● **TEKS YANG DIBERIKAN**:
──────────────────────────────

Friday, February 13, 2015

Bloody Valentine, Cinta Berdarah

Bentar lagi, hari Valentine. Kata orang itu Hari Kasih Sayang, atau Hari Cinta Kasih. Buatku tidak penting, bagaimana sejarahnya, sehingga tanggal 14 Februari menjadi Hari Valentine. Banyak teori tentang itu, termasuk juga teori konspirasi. Seperti kata Lenin tentang kesatuan teori dan praktek, bahkan ada yang mempraktekkan teori konspirasi Valentine, dalam bentuk aksi di jalan dan di Facebook untuk menolak maupun mendukung Hari Valentine. Setiap orang memiliki caranya masing-masing untuk memaknai Hari Valentine.

Ada pesan yang kulupa asalnya dari mana, apakah dari Kahlil Gibran atau Antonio de Mello, yaitu "Tanah Suci kita hormati untuk memperingati bahwa setiap tanah yang kita injak adalah suci.
Hari Suci kita peringati, untuk menyadarkan bahwa setiap hari adalah suci dan anugerah Tuhan itu ada setiap hari".

──────────────────────────────

Baris data:
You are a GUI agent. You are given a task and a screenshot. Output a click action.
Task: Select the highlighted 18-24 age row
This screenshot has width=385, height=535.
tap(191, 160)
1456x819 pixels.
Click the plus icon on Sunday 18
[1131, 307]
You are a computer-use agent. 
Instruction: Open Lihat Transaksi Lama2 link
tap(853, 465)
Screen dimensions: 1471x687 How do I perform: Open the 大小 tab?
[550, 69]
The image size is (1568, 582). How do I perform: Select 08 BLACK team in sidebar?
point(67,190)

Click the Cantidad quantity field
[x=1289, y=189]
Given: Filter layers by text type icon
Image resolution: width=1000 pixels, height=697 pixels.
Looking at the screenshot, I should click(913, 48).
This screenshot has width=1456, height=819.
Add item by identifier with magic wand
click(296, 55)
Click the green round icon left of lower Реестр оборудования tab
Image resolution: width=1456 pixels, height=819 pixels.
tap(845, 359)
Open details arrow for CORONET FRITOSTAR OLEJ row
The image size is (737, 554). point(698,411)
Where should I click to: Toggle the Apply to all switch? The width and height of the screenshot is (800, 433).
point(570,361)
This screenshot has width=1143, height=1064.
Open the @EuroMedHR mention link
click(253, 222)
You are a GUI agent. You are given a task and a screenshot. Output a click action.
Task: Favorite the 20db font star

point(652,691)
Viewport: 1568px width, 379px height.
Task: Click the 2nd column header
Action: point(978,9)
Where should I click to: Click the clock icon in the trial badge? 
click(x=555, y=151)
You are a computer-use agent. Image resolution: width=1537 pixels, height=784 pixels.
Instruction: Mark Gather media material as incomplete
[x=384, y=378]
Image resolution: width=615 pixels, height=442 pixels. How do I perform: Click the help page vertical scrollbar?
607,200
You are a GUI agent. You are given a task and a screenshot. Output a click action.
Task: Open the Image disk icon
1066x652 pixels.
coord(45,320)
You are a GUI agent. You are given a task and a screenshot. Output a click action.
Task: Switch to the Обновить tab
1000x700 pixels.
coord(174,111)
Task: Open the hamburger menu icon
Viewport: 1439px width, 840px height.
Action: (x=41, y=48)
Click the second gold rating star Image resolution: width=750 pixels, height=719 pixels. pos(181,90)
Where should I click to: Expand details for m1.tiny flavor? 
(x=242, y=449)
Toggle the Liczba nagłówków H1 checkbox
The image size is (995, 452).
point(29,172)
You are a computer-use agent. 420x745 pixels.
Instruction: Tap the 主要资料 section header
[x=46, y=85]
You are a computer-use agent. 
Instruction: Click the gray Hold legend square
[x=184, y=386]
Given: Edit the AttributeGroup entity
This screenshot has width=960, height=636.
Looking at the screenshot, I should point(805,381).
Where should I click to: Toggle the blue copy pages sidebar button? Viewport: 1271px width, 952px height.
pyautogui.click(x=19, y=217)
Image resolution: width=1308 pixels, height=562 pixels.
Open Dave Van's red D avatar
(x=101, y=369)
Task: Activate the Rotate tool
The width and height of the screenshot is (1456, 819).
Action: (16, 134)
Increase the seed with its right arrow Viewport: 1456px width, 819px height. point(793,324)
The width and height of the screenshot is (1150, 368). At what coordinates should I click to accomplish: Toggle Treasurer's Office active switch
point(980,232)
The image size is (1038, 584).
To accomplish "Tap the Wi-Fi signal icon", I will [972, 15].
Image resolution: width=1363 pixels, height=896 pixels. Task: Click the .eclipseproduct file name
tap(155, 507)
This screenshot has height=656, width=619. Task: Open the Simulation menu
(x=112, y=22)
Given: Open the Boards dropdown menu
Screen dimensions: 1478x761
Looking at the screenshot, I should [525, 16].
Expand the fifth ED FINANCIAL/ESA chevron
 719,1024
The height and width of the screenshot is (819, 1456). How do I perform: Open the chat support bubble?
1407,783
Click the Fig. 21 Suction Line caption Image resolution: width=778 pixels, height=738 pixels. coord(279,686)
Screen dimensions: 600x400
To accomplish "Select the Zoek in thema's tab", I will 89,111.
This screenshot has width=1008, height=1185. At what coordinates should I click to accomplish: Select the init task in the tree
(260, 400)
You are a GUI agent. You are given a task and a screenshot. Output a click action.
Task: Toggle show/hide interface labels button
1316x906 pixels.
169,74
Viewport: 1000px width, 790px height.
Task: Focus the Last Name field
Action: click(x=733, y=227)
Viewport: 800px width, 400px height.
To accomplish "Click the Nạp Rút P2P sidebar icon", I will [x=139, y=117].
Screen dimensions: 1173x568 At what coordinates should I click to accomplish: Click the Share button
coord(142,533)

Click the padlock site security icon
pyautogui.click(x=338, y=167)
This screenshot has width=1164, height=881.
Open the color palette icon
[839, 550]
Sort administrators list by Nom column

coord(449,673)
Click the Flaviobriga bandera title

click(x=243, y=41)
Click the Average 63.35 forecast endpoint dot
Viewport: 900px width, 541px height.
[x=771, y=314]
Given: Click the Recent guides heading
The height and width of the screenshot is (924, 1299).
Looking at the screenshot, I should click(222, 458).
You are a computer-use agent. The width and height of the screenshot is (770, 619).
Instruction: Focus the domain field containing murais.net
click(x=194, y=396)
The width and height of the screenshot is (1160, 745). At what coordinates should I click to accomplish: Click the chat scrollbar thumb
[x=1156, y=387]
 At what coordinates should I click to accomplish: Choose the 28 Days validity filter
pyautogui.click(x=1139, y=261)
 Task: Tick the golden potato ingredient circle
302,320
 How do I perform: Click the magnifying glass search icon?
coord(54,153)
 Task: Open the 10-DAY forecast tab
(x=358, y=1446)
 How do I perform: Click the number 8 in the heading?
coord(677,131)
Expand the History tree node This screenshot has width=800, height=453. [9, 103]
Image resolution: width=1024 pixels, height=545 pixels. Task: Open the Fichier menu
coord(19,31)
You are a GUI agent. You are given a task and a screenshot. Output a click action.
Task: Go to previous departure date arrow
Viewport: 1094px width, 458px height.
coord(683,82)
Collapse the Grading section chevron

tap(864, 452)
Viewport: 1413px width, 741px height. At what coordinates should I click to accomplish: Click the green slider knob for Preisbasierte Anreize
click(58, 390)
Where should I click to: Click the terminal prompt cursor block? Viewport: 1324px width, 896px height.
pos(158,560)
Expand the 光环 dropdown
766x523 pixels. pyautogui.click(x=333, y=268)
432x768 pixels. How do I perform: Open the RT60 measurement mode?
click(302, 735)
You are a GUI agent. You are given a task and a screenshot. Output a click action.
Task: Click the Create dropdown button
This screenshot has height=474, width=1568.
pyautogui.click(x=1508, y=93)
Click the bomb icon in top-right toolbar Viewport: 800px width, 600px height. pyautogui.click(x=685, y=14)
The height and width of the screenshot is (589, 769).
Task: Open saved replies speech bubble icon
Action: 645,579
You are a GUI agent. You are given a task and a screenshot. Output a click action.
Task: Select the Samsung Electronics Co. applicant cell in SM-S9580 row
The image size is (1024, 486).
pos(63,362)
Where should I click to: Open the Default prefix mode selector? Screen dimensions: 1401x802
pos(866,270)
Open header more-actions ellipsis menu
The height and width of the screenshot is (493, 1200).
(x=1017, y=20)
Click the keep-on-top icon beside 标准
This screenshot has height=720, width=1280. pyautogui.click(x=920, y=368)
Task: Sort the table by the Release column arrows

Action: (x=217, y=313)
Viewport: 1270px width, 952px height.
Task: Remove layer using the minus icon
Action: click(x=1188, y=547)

──────────────────────────────

Dalam teks tentang Hari Valentine, siapa yang disebut berbicara tentang kesatuan teori dan praktek? Baris-baris data di atas tidak ada hubungannya dengan teks.

● **JAWABAN TERTULIS**:
Lenin.